• WHAT THIS TASK INVOLVES:
For every record here, output an exact copy.
***** WORKING DATA *****
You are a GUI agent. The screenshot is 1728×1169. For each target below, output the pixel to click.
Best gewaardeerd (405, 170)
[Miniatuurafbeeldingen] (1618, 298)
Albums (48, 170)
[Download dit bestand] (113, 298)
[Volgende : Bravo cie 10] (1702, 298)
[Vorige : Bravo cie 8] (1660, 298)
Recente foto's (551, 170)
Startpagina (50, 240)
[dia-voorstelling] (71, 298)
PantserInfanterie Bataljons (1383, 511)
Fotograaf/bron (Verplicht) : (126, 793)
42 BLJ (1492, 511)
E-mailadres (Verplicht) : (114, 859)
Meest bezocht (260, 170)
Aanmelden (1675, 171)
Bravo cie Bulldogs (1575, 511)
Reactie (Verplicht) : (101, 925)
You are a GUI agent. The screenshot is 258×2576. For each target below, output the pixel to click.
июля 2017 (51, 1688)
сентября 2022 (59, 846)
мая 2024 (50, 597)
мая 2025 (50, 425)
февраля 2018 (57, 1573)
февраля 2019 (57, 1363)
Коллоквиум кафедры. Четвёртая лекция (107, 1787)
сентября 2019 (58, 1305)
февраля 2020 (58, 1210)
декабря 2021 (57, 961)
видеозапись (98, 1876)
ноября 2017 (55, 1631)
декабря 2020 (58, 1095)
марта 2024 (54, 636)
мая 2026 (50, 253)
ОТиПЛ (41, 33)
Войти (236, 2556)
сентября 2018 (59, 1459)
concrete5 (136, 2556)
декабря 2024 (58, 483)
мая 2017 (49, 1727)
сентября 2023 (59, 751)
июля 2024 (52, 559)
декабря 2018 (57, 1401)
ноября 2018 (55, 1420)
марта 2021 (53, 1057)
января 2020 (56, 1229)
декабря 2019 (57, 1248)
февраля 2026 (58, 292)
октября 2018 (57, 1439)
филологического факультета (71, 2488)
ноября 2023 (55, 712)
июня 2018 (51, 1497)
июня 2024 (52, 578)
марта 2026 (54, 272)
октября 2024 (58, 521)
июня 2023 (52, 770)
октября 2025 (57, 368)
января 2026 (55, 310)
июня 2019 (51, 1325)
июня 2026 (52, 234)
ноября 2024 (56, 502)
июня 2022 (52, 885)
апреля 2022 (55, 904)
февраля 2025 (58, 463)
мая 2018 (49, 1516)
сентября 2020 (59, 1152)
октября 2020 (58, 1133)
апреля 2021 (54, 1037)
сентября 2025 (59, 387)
*****
• EXERCISE OUTPUT:
You are a GUI agent. The screenshot is 1728×1169. For each target below, output the pixel to click.
Best gewaardeerd (405, 170)
[Miniatuurafbeeldingen] (1618, 298)
Albums (48, 170)
[Download dit bestand] (113, 298)
[Volgende : Bravo cie 10] (1702, 298)
[Vorige : Bravo cie 8] (1660, 298)
Recente foto's (551, 170)
Startpagina (50, 240)
[dia-voorstelling] (71, 298)
PantserInfanterie Bataljons (1383, 511)
Fotograaf/bron (Verplicht) : (126, 793)
42 BLJ (1492, 511)
E-mailadres (Verplicht) : (114, 859)
Meest bezocht (260, 170)
Aanmelden (1675, 171)
Bravo cie Bulldogs (1575, 511)
Reactie (Verplicht) : (101, 925)
You are a GUI agent. The screenshot is 258×2576. For each target below, output the pixel to click.
июля 2017 (51, 1688)
сентября 2022 (59, 846)
мая 2024 (50, 597)
мая 2025 (50, 425)
февраля 2018 (57, 1573)
февраля 2019 (57, 1363)
Коллоквиум кафедры. Четвёртая лекция (107, 1787)
сентября 2019 (58, 1305)
февраля 2020 (58, 1210)
декабря 2021 (57, 961)
видеозапись (98, 1876)
ноября 2017 (55, 1631)
декабря 2020 (58, 1095)
марта 2024 (54, 636)
мая 2026 (50, 253)
ОТиПЛ (41, 33)
Войти (236, 2556)
сентября 2018 (59, 1459)
concrete5 (136, 2556)
декабря 2024 (58, 483)
мая 2017 (49, 1727)
сентября 2023 (59, 751)
июля 2024 (52, 559)
декабря 2018 (57, 1401)
ноября 2018 (55, 1420)
марта 2021 (53, 1057)
января 2020 (56, 1229)
декабря 2019 (57, 1248)
февраля 2026 (58, 292)
октября 2018 (57, 1439)
филологического факультета (71, 2488)
ноября 2023 (55, 712)
июня 2018 (51, 1497)
июня 2024 (52, 578)
марта 2026 (54, 272)
октября 2024 (58, 521)
июня 2023 (52, 770)
октября 2025 (57, 368)
января 2026 (55, 310)
июня 2019 (51, 1325)
июня 2026 (52, 234)
ноября 2024 (56, 502)
июня 2022 (52, 885)
апреля 2022 (55, 904)
февраля 2025 (58, 463)
мая 2018 (49, 1516)
сентября 2020 (59, 1152)
октября 2020 (58, 1133)
апреля 2021 (54, 1037)
сентября 2025 (59, 387)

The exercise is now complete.